> [Description of the task] Print exactly the line that contains "You are a computer-use" along with every line beneath it to the end of the records below, and omit pictures.

Screenshot grounding data
--- START ---

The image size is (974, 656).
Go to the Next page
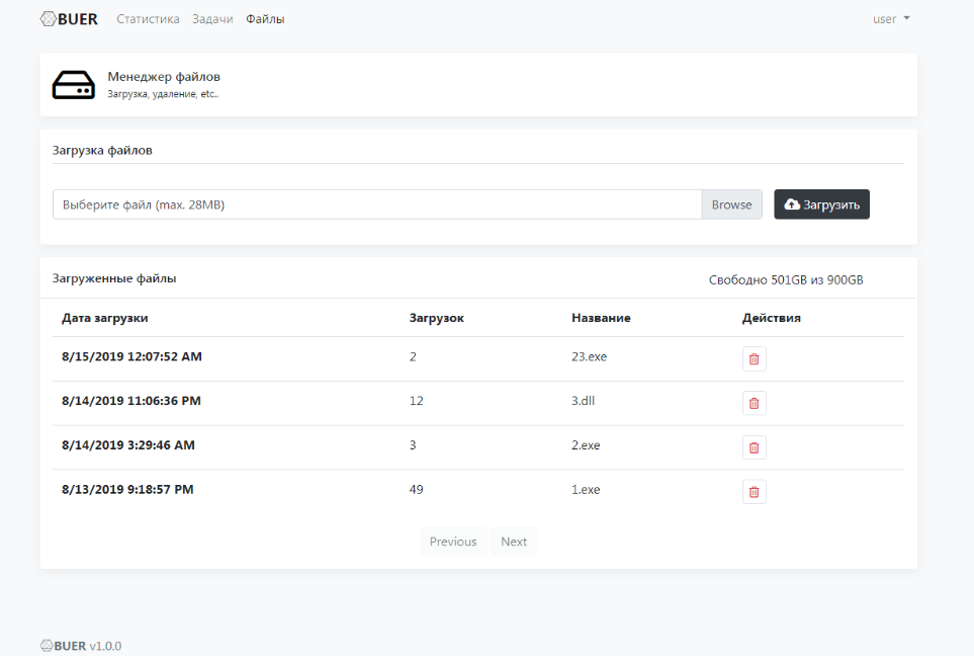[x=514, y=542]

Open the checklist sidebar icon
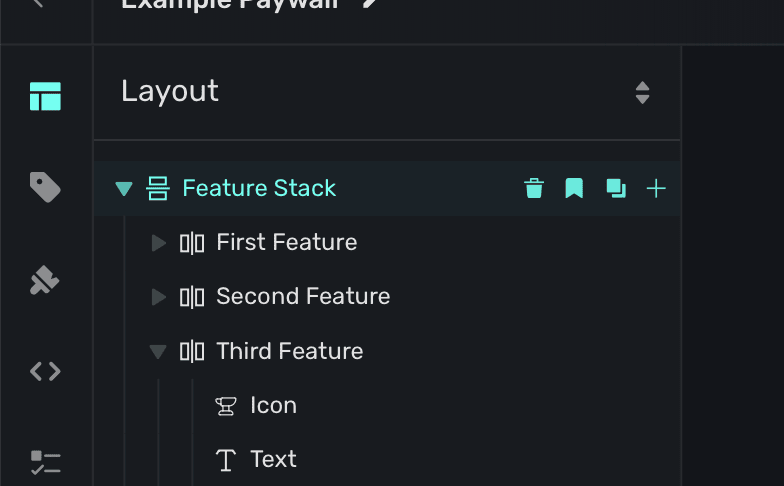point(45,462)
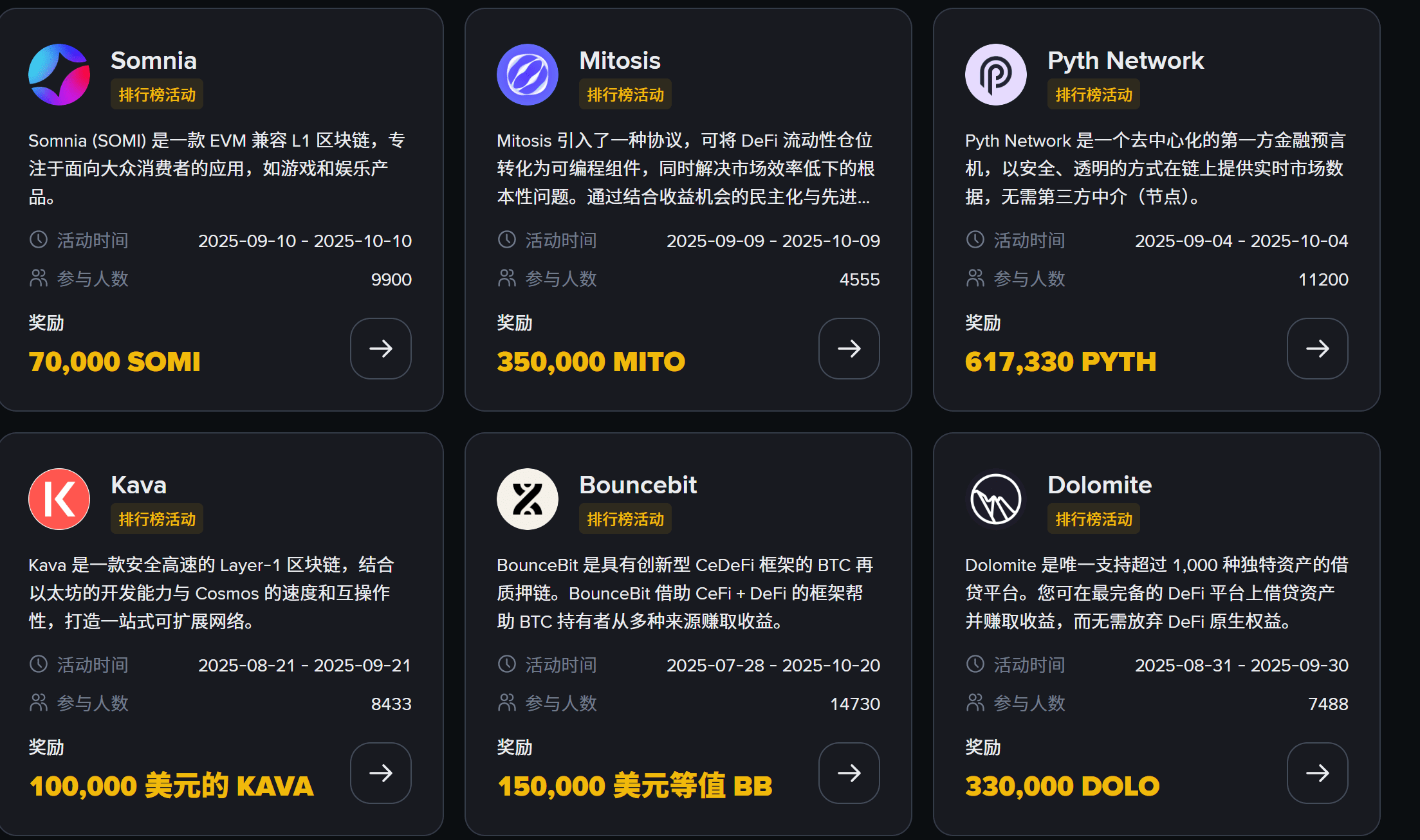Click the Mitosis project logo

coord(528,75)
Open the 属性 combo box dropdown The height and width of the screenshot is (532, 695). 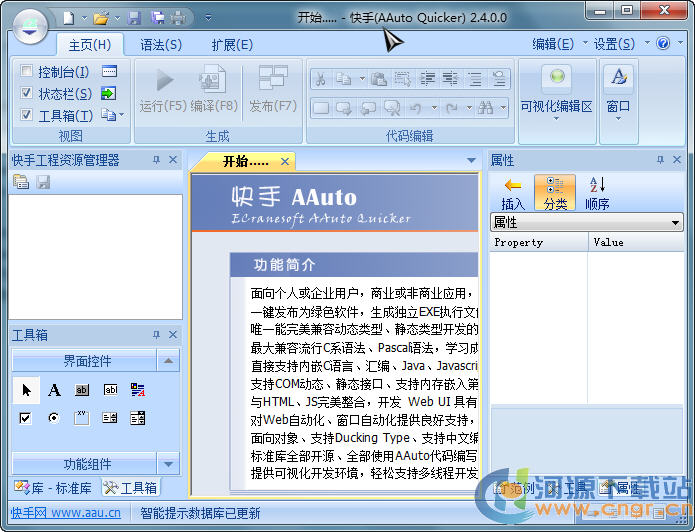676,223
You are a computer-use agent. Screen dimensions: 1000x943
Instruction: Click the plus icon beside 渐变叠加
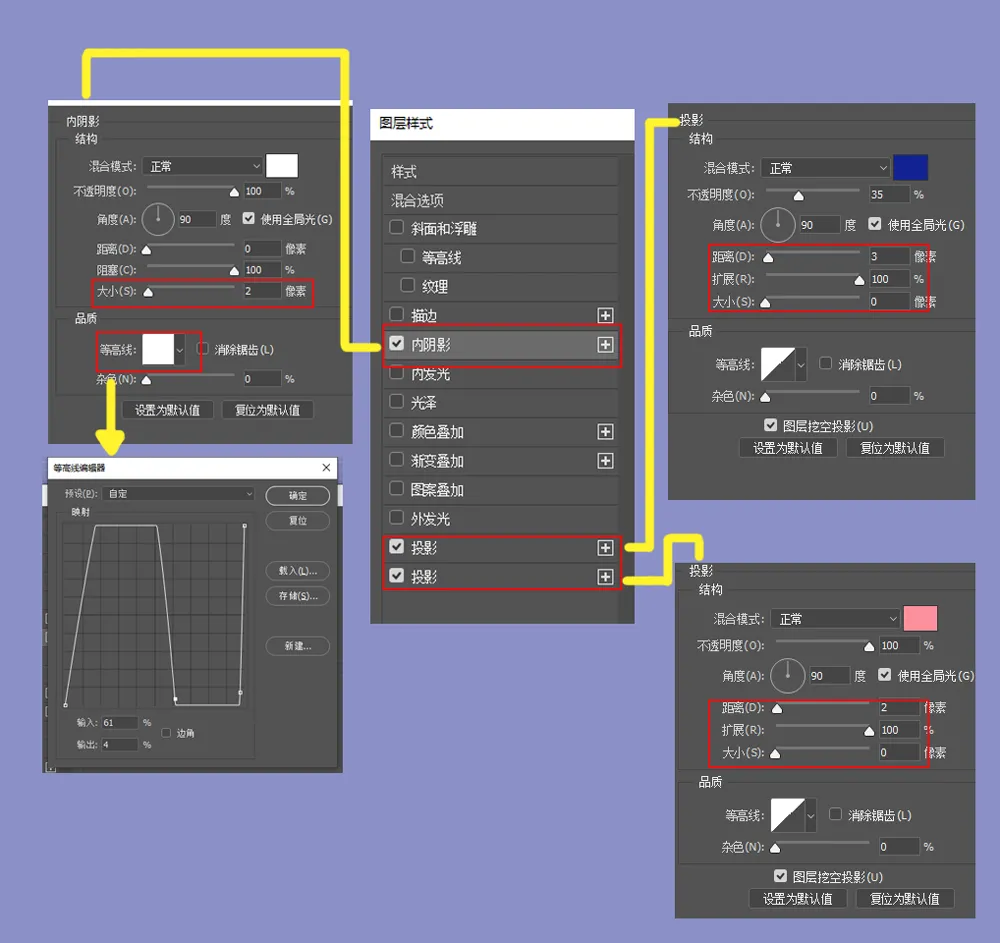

--- END ---

> [Response to this exercise]
You are a computer-use agent. Screen dimensions: 1000x943
Instruction: Click the plus icon beside 渐变叠加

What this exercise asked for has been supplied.